Old 10 October 2003   #34
Thumbs down

I am down with the forum. My skills could always be helped
 
Old 10 October 2003   #35
Re: New Forum – Evocative

Quote: Originally posted by DanDiaz
Howdy everyone,


In a nutshell, Evocative is a serious, focused critique forum for everyone to learn how to present or 'evoke' emotion in your existing artwork.


Dan


Don't shoot the messenger, but this kind of stuff can't be taught.


Mike
 
Old 10 October 2003   #36
I'm really looking forward to seeing this thread develop. Many artists, including myself, put much too much time into the style or detail of a piece, without realizing the importance of the emotions the viewer might experience when they see it.

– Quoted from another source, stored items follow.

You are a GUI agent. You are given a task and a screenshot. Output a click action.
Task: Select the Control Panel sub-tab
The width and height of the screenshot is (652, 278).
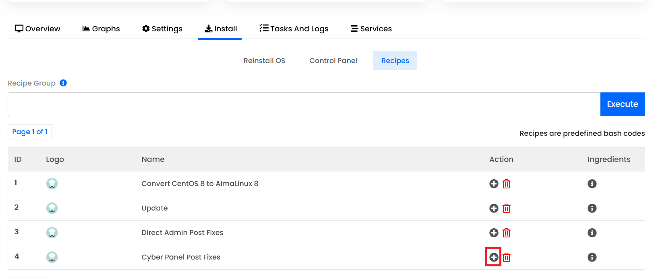point(333,61)
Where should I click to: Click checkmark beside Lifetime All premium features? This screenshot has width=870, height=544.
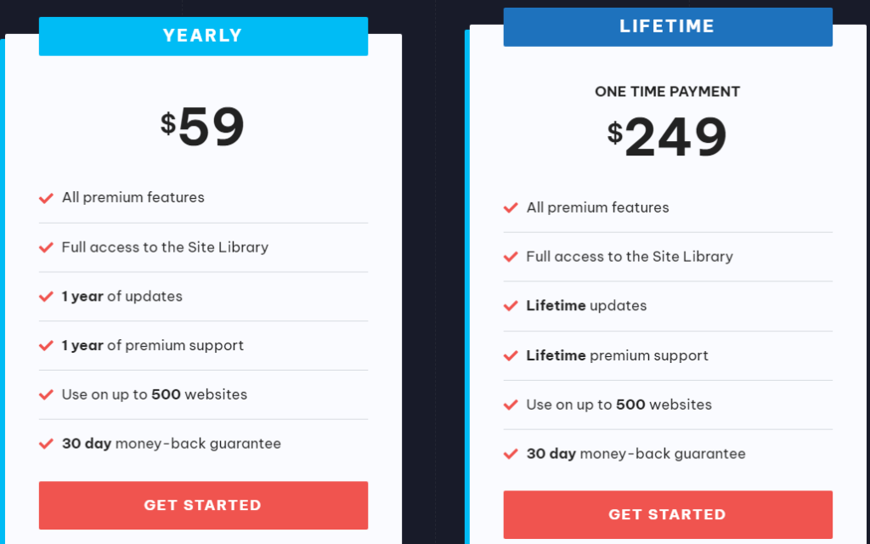511,208
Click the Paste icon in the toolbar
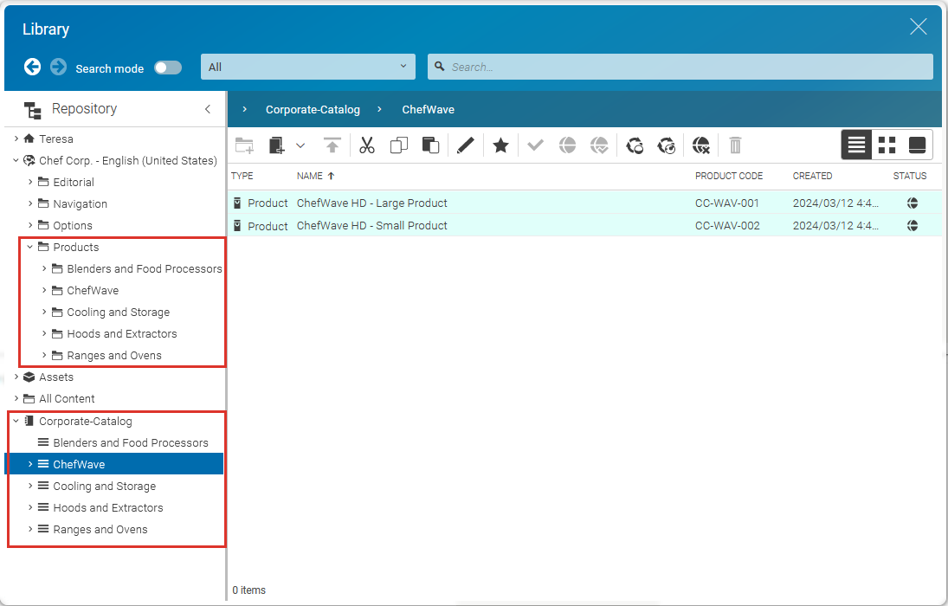This screenshot has width=948, height=606. (x=430, y=145)
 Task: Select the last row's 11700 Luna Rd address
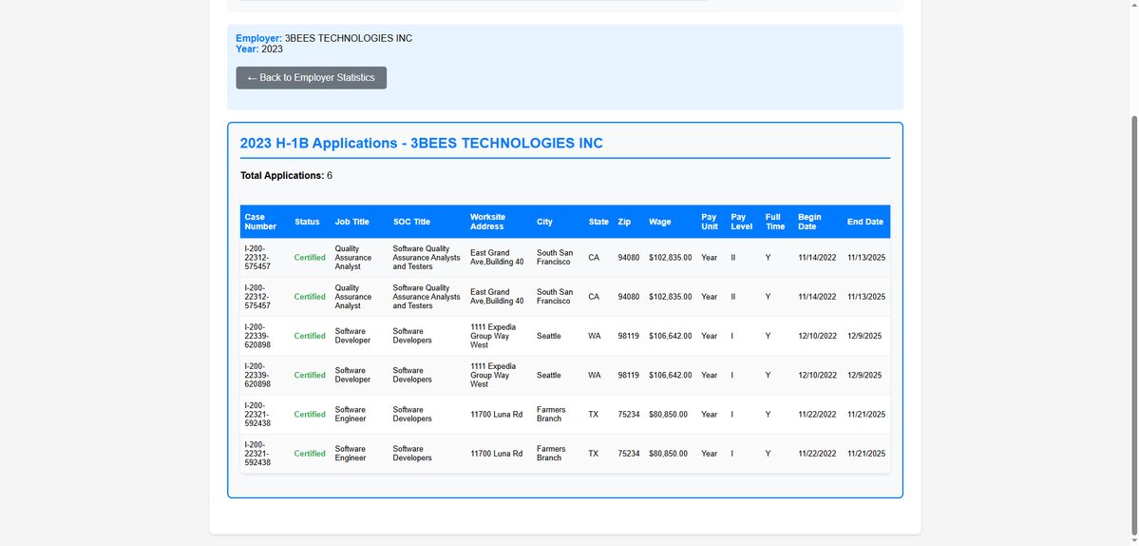(x=496, y=454)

Once again CGTalk proves it's above the rest. It's like schooling without tuition. Thanks for bringing the experience of so many great artists together for all of us to be inspired and learn from.
 
Old 10 October 2003   #37
Quote: Don't shoot the messenger, but this kind of stuff can't be taught.


I disagree. Understanding and evoking emotion in a piece, especially since that emotional connection is a vital component of the all important bridging device that art is, is simply a matter of looking further than simply creating an image.

Art is at it's core simply and bridge between artist and viewer. The strength of the connection made is reliant on any number of factors, including but not limited to technical execution of the piece, subject matter etc. That coupled with the interests and experiences of the viewer goes to establish the strength of the connection. Emotional content is just another factor that helps bridge that gap.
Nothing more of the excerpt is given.